Alibaba’s QWen group has launched an FP8 quantification checkpoint for the brand new QWEN3-NEXT-80B-A3B mannequin with two post-training variants.Instructions and thought– Assumed with high-throughput inference with ultra-long context and MOE effectivity. The FP8 repository mirrors the discharge of BF16, however packages the “fine-grained FP8” weight (block dimension 128) and deployment notes for SGLANG and VLLM nighttime builds. The benchmark for the cardboard stays the benchmark of the unique BF16 mannequin. FP8 is offered “for comfort and efficiency” moderately than as an unbiased analysis run.
What do A3B stacks have?
The QWEN3-NEXT-80B-A3B is a hybrid structure that mixes gate deltanet (linear/typical consideration surrogate) and gate consideration, interleaving with ultrasparse mixtures (MOEs). The entire parameter price range of 80B prompts ~3B parameters per token by means of 512 consultants (10 routing + 1 share). The format is designated as 48 layers positioned in 12 blocks. 3×(Gated DeltaNet → MoE) adopted by 1×(Gated Consideration → MoE). The native context is 262,144 tokens, validated as much as 1,010,000 tokens utilizing rope scaling (YARN). The hidden dimension is 2048. Observe: Use a 16 Q head and a couple of kV head with a Head Dim 256. Deltanet makes use of 32V and 16 QK linear heads on the Head Dim 128.

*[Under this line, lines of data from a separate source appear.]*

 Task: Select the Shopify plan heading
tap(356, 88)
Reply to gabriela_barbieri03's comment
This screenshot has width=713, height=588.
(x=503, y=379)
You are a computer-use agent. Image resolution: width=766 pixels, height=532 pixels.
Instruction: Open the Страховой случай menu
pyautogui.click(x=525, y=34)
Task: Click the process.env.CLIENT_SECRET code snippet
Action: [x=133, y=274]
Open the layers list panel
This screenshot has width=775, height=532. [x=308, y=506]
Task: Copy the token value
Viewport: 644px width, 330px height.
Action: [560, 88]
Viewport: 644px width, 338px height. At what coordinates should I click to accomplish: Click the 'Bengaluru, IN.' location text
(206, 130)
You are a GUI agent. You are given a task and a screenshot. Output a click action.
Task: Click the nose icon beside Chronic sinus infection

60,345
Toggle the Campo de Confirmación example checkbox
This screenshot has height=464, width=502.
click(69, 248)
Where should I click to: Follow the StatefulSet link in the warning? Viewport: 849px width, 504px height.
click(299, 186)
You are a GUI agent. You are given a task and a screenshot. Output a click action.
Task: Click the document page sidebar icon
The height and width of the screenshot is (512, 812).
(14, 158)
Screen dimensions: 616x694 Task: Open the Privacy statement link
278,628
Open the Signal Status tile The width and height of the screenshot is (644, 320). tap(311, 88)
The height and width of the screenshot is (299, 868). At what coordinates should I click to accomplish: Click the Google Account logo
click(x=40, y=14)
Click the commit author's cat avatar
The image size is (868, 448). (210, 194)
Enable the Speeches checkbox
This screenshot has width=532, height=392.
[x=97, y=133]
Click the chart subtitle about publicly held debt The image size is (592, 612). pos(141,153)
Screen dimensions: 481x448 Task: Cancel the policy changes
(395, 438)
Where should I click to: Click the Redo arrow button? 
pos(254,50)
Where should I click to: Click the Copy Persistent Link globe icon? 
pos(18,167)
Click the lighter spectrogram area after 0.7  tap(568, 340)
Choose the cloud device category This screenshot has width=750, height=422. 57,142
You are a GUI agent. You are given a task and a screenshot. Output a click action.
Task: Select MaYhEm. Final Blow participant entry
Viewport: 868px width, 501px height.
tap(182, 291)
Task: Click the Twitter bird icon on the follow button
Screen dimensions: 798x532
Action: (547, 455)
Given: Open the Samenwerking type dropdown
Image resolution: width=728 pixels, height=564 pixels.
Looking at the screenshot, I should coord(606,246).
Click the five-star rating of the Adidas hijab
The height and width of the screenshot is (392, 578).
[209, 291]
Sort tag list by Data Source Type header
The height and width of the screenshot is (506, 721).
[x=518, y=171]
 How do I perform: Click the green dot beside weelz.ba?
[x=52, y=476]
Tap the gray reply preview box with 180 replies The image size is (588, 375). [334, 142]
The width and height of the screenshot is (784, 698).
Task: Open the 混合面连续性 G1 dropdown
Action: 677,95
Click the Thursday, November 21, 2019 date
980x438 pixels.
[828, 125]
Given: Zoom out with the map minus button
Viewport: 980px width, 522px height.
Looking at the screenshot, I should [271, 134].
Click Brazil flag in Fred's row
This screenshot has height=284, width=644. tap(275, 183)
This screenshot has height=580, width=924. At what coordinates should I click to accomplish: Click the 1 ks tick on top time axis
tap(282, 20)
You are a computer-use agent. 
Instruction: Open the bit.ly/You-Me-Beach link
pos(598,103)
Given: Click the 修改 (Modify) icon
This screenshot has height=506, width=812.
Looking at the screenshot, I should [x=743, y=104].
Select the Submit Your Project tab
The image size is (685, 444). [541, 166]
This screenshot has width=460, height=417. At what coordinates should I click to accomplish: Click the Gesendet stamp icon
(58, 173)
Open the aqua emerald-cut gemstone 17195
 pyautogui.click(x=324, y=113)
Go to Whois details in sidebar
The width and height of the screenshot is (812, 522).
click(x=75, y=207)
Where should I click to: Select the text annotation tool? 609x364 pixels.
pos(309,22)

The QWEN group stories that the 80B-A3B-based mannequin outperforms QWEN3-32B in downstream duties at about 10% of the coaching price, driving a low activation of MOE and multi-token prediction (MTP). Educational variants are irrational (no <suppose> tag). Then again, the considering variant performs inference tracing by default, and is optimized for advanced issues.

FP8 launch: What has truly modified
The FP8 mannequin card states that quantization is a “high quality particle FP8” with a block dimension of 128. The event is barely completely different from BF16. Each SGLANG and VLLM require the present important/nightly construct, and examples of instructions are offered in 256K context and elective MTP. Considering fp8 playing cards additionally advocate inference parser flags (e.g. --reasoning-parser deepseek-r1 With sglang, deepseek_r1 (in vllm). These releases are licensed below the Apache-2.0.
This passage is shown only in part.